Kai Ryssdal: It wasn't all small business in the president's speech. He also said he wants to spend more on infrastructure to get the economy going. And he wants to invest in green technology. To that end the patent office announced today it's going to put green patents at the front of the line. A very long line of waiting patent applications. Marketplace's Nancy Marshall Genzer explains.


Nancy Marshall Genzer: It takes a long time to get a patent approved by the U.S. Patent and Trademark Office. Sometimes more than three years. So inventors perk up when they get a chance to cut in line. The fast-tracking applies only to inventors who've already filed their patent applications. They'll have to apply for special status, explaining how their inventions help the environment. The patent office is bracing for a green wave.

AARON McGushion: It's sort of like trying to fill a teacup with a fire hose. There's, I would guess, many tens of thousand of applications.

That's Aaron McGushion, an inventor who teaches physics at Santa Monica College. The patent office will take only the first 3,000 inventors who apply for green status. McGushion says those slots will go fast. Maybe to companies like GE, with a lot of patent applications on file.

MCGUSHION: So imagine they have 500 applications pending right now. I would imagine that they'd want to put all of them in this program in order to get their patents issued very quickly.

And, in the rush, the meaning of what's green could be stretched. The applications have to fit into almost 80 categories. But they're pretty broad.

Arti Rai is an administrator at the patent office.

ARTI RAI: Alternative energy production, and all the mechanisms for alternative energy one could think of, all the mechanisms for energy conservation one could think of.
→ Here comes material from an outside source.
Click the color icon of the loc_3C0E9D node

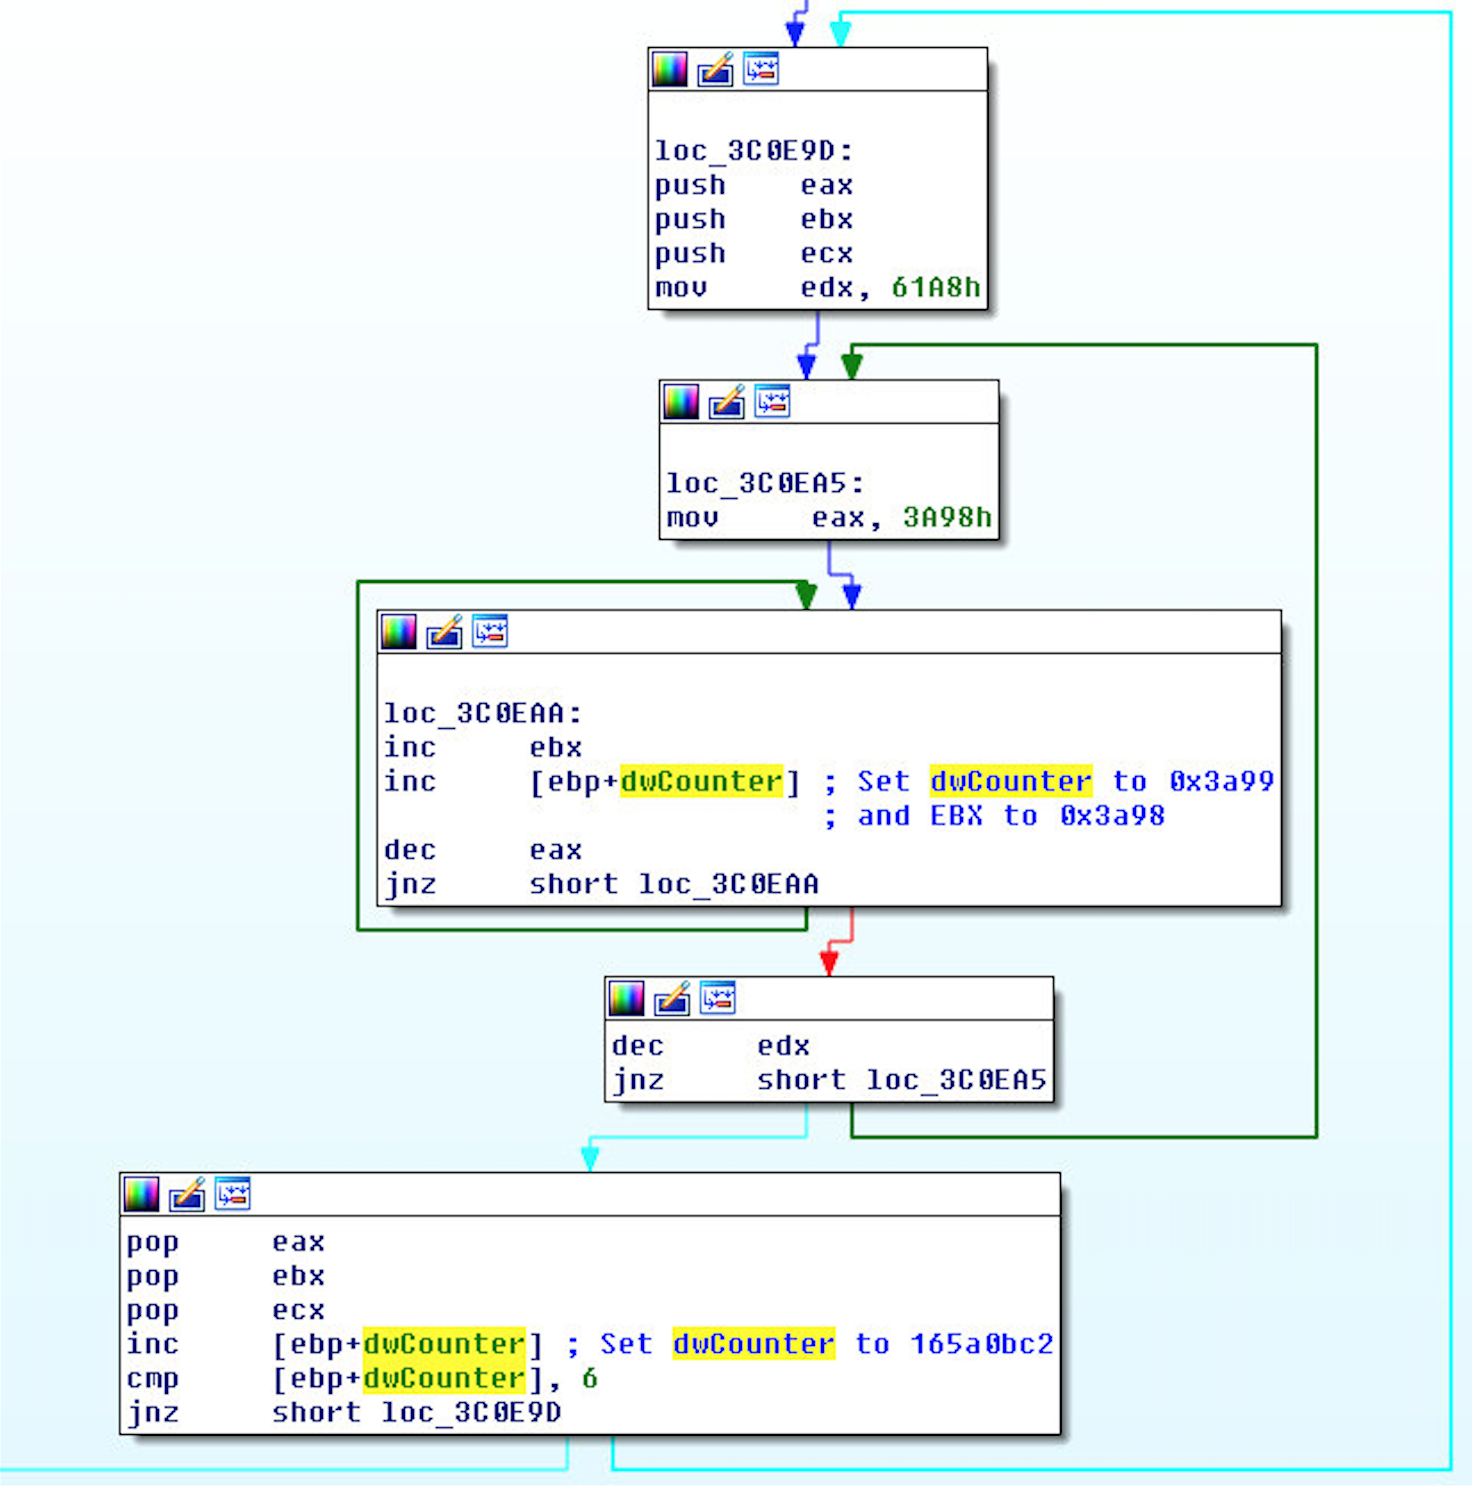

Rai says patent examiners will sift through those first 3,000 applications. She's hoping they can shave months, if not years off the patent review process.

In Washington, I'm Nancy Marshall Genzer for Marketplace.

About the author

Nancy Marshall-Genzer is a senior reporter for Marketplace based in Washington, D.C. covering daily news.
sol azul's picture
sol azul - Dec 16, 2009

Oh man, at first I thought it would take 3 maybe 6 months to at least get a reply - or if I'm lucky and did my job done right, get it granted. Either case I'm a beginning inventor and student studying electrical engineering and have cool ideas for games (not video games) so that kids and even adolescents as well as adults can go outside in the sun and play. But geesh, well will my dreams come true? 3 years? 6? I'm sad but not deterred. Well fine if they want green technology, I'll give them that. I'll just work in parallel with my games, "green technology" and studies to make something. I'll figure something out. I'm determined. And I'm young ;)

William Daviau's picture
William Daviau - Dec 9, 2009

As I represent a firm with several patent aplications relating to Green Technology before the Patent Office, I want to say it is more important that the examiner be thorough than that he be fast. Our technology is featured at
http://www.rboxllc.com/

Anthony Smith's picture
Anthony Smith - Dec 9, 2009

Three years? It can take up to three years to get a patent approved? Now there is a jobs program for you. There should be no reason a patent should take more than six months to get approved. The Patent Office should either improve its management systems or hire more examiners so most patents are approved in six months or less, and not just green patents. Think about how many new innovations are languishing in the Patent Office that might be making significant improvements in our lives if only the Patent Office were more efficient.

Amy Kean's picture
Amy Kean - Dec 8, 2009

While the text on this site indicates the full name of the Office was used in the report, on the radio the reporter consistently referred to the US Patent & Trademark Office as the "Patent Office."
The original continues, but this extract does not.